I believe many of these students saw the implications of faith lived out this way. (and big time thanks to the Texas State Cru Band - they made a time of worship very strong and vibrant!).

Wednesday, October 03, 2007

Church Planting Movements

I took the opportunity to re-read David Garrison's Church Planting Movements booklet. Not only is this little booklet very inspirational, it also provides a simple guideline to rapidly reproductive church planting. You can download a pdf of the booklet at the link above.

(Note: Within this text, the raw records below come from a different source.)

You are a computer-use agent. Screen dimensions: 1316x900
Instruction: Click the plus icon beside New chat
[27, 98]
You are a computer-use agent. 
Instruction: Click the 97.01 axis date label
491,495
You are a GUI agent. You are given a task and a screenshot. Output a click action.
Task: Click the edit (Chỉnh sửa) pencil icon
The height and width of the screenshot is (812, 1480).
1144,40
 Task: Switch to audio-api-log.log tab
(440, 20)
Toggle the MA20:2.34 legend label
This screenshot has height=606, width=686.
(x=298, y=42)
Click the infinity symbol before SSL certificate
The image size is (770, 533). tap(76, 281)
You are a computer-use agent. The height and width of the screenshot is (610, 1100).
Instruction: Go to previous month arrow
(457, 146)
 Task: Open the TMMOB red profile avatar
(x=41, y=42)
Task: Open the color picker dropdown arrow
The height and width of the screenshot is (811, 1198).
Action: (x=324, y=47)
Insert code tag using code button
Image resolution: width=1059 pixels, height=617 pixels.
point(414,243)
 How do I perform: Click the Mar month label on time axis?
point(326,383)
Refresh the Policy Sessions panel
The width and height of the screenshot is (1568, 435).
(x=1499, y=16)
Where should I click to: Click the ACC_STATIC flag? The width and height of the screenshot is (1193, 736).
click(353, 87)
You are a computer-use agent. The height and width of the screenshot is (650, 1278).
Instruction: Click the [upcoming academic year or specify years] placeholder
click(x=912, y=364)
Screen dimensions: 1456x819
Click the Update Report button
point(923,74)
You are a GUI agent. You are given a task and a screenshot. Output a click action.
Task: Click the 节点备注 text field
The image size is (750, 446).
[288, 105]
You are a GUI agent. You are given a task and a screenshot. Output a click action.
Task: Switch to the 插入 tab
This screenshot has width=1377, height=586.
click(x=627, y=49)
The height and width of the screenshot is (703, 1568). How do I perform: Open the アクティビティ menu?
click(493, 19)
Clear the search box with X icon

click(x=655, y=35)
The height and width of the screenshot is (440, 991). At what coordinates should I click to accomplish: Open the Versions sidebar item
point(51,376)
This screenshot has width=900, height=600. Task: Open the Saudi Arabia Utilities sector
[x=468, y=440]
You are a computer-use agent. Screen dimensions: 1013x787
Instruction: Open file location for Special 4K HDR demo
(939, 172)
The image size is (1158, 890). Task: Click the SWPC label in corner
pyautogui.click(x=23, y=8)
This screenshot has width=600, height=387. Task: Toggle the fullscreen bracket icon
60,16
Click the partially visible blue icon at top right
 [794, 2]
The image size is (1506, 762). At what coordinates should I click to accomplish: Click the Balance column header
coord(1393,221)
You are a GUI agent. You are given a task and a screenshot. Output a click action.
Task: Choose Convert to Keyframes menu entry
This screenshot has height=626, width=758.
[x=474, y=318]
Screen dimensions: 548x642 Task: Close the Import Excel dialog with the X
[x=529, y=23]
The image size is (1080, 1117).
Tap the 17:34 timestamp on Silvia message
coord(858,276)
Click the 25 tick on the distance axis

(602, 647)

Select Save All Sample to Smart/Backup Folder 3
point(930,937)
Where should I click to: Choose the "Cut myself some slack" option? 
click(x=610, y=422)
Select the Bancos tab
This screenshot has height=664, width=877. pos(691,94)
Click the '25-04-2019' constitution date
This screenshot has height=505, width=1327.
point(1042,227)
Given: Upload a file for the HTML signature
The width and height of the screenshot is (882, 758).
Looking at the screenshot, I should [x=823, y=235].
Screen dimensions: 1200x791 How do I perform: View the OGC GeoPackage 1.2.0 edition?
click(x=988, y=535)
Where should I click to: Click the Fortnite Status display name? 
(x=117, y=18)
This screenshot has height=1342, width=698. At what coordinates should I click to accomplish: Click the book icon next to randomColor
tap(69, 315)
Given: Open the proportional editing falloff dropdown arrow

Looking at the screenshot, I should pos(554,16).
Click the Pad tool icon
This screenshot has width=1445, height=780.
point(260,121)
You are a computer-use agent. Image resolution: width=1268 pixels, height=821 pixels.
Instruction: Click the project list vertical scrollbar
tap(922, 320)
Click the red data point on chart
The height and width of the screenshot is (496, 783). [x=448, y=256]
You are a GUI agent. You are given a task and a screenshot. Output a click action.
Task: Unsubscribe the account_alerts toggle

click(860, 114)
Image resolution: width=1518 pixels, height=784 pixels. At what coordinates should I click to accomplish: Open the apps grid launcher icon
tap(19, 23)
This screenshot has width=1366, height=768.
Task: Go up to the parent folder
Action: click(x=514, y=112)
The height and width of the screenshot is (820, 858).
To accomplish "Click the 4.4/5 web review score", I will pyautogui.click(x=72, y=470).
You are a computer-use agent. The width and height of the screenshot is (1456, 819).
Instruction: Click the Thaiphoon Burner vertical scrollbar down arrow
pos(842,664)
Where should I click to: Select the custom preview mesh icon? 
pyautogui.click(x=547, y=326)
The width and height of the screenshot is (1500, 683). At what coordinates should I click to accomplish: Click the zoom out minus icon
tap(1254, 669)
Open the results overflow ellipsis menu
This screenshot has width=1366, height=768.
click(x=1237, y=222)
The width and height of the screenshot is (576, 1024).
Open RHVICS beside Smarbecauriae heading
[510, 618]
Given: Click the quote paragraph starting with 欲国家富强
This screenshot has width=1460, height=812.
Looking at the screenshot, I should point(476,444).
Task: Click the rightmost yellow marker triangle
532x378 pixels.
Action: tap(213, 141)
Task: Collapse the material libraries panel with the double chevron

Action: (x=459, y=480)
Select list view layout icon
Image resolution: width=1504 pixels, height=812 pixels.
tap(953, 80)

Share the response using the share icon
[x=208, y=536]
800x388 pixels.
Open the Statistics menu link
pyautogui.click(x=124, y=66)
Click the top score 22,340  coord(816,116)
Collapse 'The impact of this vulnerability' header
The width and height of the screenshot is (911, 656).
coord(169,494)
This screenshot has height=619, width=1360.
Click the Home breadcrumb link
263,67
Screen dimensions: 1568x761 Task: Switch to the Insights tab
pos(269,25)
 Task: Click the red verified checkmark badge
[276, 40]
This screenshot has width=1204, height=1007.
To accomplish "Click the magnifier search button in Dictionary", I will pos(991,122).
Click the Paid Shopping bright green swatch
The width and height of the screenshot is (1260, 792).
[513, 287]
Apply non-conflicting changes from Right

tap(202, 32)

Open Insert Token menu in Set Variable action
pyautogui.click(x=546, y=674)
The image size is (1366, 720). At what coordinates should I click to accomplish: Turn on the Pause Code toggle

David identifies ten key elements in a CPM:

  • Prayer - the vitality of the missionaries personal life is key
  • Abundant Sowing - cpms do not emerge where evangelism is rare or absent
  • Intentionality - must be deliberately engaged in church planting
  • Scriptural Authority - Bible (not training or men) must be the guiding source doctrine, church polity and life itself.
  • Local Leadership - not the church planter, but the local leadership
  • Lay Leadership - key leaders emerge from the people being reached. They reflect the same demographic
  • Cell or House Churches - vast majority of the cpm churches are small. 10-30 meeting in homes or other locations not associated with traditional church.
  • Churches Planting Churches - "members have to believe that reproduction is natural and that no external aids are needed to start a new church." (or movement I might add).
  • Rapid reproduction - "When rapid reproduction is taking place, you can be assured that the churches are unencumbered by nonessential elements and the laity are fully empowered to participate."
  • Healthy Churches - worship, missions, evangelism, fellowship, discipleship are all taking place.
So how does this transfer to 'movements everywhere' on university campuses in the US and abroad. It seems that we have a few of these key elements, but we may unintentionally prevent a few others. Prayer, scripture, health and decent sowing exist. We have a degree of planting intentionality, but more of our efforts seemed geared toward growing what currently exists. We struggle to see movements start new movements (in Campus Crusade language, a movement correlates with what David calls a church) and we do not rely on student leadership over our direction and coaching. We have very little expectation that we could plant a new student group and then come back to find that it has planted six more. In my experience, this is basically unheard of . . . but it does not seem that far fetched if we expect it to be so.